**TASK REQUIREMENTS:** In the records, find each line where "will" occurs, and copy it.
(DATA FOR REVIEW Opens)
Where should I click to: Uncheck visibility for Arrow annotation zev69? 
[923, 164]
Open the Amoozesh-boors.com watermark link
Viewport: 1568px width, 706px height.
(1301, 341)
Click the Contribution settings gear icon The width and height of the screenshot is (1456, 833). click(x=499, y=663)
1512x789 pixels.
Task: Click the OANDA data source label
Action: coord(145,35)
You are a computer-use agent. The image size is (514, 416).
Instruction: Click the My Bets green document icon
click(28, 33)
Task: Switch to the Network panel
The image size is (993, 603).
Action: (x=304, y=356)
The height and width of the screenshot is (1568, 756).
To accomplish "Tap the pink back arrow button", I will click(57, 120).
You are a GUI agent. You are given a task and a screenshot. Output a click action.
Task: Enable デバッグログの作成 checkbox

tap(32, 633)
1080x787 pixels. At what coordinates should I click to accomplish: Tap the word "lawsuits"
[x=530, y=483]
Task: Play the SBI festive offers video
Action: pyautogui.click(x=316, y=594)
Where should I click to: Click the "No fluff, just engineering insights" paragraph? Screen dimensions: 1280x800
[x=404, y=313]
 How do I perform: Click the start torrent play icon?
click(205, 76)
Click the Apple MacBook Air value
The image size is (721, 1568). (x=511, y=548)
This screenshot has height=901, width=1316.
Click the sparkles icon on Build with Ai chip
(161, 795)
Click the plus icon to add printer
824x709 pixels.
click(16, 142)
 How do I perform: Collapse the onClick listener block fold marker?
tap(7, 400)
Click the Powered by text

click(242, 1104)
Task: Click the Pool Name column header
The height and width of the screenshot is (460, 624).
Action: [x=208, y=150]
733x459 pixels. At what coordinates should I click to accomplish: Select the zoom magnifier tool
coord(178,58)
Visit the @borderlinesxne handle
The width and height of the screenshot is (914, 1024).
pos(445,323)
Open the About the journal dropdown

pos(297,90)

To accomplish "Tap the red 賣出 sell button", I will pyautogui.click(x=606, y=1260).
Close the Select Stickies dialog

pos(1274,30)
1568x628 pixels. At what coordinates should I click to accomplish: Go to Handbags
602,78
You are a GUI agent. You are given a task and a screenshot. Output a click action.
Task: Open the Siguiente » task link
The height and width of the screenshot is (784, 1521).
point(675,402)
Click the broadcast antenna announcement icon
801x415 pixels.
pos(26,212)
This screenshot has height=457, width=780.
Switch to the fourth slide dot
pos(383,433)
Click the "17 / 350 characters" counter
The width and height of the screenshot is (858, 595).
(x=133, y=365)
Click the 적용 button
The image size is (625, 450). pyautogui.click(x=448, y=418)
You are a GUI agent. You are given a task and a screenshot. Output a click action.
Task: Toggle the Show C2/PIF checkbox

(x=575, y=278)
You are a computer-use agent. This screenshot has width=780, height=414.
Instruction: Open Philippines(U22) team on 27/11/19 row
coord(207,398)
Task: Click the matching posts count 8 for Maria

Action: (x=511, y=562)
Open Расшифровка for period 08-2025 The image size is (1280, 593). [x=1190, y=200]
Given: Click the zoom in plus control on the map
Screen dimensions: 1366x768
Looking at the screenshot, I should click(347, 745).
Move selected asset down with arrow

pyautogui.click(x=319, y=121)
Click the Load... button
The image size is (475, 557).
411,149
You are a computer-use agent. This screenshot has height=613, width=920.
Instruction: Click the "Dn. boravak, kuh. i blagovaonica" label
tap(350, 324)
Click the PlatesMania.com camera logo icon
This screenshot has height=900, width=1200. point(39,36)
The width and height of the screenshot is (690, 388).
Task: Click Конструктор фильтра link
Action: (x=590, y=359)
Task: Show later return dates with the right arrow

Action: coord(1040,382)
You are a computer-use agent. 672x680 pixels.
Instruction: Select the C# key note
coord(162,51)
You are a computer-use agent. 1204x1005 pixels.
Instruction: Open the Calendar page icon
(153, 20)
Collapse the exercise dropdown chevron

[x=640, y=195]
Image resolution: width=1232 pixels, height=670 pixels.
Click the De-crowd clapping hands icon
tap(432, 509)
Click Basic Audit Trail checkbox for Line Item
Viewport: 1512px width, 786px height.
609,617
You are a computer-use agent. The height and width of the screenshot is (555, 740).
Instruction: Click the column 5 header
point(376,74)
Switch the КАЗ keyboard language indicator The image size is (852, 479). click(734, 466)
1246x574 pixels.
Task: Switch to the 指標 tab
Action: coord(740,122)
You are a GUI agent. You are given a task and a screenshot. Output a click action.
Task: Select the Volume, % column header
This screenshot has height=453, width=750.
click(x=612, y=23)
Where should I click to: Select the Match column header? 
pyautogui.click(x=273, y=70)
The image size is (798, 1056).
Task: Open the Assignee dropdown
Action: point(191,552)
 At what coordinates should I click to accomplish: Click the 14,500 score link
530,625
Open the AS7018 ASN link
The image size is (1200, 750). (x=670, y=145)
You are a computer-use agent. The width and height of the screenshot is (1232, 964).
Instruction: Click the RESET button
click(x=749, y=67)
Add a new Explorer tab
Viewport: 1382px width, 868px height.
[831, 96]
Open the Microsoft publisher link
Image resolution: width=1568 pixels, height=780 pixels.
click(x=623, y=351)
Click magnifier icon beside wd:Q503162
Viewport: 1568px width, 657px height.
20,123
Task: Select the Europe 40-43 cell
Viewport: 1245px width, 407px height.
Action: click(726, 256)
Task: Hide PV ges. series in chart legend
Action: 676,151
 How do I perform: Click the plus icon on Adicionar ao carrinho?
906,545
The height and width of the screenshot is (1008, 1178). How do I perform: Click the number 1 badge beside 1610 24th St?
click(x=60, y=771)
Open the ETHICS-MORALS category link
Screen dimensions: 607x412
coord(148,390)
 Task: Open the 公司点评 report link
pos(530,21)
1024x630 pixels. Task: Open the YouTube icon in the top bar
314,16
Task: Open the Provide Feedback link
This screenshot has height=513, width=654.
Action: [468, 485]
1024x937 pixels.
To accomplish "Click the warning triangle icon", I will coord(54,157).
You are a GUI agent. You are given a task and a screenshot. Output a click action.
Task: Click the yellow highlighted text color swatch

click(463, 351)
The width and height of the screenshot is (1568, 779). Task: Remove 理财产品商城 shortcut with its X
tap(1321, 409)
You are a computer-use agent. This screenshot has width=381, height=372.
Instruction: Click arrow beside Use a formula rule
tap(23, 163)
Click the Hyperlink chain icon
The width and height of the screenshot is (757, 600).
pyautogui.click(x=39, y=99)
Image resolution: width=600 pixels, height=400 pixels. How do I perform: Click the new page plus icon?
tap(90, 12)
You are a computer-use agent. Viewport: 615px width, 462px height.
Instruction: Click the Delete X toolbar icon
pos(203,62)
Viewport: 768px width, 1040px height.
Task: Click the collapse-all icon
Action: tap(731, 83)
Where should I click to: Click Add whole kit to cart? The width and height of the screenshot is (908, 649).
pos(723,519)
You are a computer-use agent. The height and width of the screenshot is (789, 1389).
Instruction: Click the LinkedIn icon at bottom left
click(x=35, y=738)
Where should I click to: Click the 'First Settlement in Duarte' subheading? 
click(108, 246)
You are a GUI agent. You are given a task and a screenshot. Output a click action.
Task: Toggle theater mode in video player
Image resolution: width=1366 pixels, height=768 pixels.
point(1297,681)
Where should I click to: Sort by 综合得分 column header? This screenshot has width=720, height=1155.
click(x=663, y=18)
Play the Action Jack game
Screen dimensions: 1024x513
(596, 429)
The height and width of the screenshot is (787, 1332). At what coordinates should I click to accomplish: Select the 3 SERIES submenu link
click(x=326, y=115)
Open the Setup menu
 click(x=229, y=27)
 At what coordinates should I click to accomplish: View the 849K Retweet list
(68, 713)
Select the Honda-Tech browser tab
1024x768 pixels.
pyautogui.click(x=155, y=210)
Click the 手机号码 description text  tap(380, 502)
(DATA FOR REVIEW Closes)
**OUTPUT BELOW:**
To accomplish "Tap the pink back arrow button", I will click(57, 120).
To accomplish "Tap the red 賣出 sell button", I will pyautogui.click(x=606, y=1260).
To accomplish "Click the warning triangle icon", I will coord(54,157).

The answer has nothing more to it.